● O que se pede
Reescreva como lista numerada o trecho dos registros que vai da linha que contém "Where should I click to: Open" até a linha que contém "Click the 20.49", incluindo as duas e deixando de fora as linhas em branco.

● Registros do exercício
+ + +

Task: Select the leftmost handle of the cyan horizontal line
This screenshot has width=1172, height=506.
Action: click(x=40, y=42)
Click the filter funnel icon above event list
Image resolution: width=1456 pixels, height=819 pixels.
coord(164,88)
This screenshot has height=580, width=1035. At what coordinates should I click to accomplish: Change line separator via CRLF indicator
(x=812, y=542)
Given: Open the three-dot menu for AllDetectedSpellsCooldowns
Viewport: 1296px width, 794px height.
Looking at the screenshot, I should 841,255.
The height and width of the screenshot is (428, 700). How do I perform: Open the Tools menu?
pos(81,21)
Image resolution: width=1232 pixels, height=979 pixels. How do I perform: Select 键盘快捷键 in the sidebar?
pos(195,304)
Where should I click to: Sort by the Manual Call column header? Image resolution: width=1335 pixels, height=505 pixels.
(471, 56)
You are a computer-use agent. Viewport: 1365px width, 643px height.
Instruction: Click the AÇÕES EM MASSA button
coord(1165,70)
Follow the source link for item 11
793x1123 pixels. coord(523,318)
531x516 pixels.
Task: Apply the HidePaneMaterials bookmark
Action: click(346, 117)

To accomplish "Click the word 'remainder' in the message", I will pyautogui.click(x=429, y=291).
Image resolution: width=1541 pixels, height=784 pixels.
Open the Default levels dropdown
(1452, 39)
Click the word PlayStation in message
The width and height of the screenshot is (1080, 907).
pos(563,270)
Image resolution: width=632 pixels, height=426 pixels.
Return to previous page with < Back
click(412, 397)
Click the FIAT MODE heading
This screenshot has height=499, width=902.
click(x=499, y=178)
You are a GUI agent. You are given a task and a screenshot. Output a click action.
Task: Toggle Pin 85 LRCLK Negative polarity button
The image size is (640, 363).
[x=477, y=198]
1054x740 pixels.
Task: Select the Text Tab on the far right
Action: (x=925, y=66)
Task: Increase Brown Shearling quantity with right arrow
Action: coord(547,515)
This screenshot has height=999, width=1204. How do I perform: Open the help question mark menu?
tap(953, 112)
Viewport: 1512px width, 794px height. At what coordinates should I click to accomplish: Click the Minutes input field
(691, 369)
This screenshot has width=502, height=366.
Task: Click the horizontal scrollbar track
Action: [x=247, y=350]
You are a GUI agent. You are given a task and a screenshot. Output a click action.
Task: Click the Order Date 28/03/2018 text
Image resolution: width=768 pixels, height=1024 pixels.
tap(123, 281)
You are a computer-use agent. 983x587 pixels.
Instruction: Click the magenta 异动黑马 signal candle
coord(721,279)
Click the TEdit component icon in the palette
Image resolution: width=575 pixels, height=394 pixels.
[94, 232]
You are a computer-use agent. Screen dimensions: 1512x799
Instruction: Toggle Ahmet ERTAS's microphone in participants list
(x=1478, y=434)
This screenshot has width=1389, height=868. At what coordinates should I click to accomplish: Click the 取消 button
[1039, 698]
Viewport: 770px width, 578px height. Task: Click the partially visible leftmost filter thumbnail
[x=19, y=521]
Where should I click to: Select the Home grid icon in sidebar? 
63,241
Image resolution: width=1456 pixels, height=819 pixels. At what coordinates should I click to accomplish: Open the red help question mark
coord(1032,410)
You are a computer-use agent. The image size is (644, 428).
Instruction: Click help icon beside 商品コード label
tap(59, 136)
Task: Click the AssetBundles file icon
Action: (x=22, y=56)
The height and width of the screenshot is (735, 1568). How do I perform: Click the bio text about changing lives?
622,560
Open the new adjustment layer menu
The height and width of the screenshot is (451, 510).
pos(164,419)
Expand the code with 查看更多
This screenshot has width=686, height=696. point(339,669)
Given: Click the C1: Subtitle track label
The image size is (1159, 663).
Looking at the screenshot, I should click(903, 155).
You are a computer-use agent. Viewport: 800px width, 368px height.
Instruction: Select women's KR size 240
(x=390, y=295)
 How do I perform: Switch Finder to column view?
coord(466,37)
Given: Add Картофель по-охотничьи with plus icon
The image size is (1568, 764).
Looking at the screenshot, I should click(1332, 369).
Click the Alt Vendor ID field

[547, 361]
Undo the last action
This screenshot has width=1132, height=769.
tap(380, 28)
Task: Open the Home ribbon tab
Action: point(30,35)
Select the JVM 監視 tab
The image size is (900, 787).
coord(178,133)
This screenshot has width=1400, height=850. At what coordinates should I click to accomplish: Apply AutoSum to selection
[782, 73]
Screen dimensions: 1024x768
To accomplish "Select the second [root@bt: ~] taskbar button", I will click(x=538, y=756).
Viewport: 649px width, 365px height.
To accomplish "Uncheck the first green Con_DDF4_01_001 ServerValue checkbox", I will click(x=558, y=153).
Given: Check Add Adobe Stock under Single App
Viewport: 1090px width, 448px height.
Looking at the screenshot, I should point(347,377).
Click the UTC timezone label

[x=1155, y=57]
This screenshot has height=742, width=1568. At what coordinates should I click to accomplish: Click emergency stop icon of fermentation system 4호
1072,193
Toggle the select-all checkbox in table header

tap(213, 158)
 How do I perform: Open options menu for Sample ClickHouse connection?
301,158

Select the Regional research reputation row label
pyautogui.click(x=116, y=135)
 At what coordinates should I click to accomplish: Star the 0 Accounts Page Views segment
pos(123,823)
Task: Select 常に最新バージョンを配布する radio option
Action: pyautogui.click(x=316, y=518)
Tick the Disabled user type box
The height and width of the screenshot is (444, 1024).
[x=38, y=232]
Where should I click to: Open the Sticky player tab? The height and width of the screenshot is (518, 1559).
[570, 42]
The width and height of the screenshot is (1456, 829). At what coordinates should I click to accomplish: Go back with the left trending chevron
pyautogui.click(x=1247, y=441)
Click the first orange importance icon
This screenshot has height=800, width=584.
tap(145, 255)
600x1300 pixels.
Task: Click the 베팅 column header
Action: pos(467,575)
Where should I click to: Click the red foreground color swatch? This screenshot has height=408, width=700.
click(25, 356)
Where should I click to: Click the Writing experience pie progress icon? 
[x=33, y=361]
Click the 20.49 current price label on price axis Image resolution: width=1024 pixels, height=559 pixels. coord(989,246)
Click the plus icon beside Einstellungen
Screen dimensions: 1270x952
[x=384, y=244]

+ + +

● Resultado abaixo
1. Where should I click to: Open the Sticky player tab? The height and width of the screenshot is (518, 1559).
2. [570, 42]
3. The width and height of the screenshot is (1456, 829). At what coordinates should I click to accomplish: Go back with the left trending chevron
4. pyautogui.click(x=1247, y=441)
5. Click the first orange importance icon
6. This screenshot has height=800, width=584.
7. tap(145, 255)
8. 600x1300 pixels.
9. Task: Click the 베팅 column header
10. Action: pos(467,575)
11. Where should I click to: Click the red foreground color swatch? This screenshot has height=408, width=700.
12. click(25, 356)
13. Where should I click to: Click the Writing experience pie progress icon? 
14. [x=33, y=361]
15. Click the 20.49 current price label on price axis Image resolution: width=1024 pixels, height=559 pixels. coord(989,246)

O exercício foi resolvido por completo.